• _Work required_
Although the entries contain pictures, the copy should hold only their exact text.

(Stored records)
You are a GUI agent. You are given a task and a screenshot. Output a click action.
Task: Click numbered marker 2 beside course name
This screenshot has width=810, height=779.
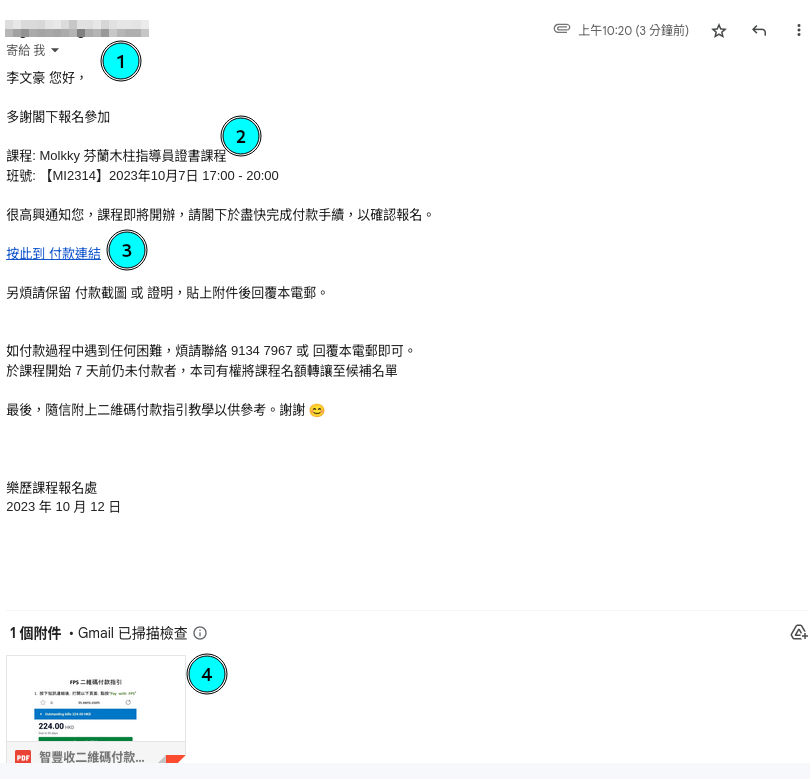[240, 137]
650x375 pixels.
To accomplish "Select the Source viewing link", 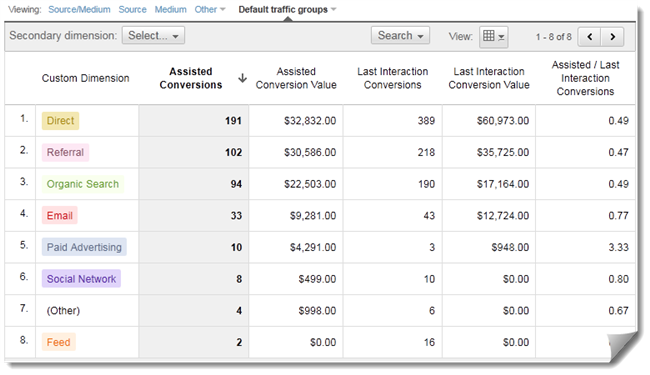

• _Finished task_
You are a GUI agent. You are given a task and a screenshot. Output a click action.
Task: Click numbered marker 2 beside course name
This screenshot has width=810, height=779.
[240, 137]
650x375 pixels.
To accomplish "Select the Source viewing link", 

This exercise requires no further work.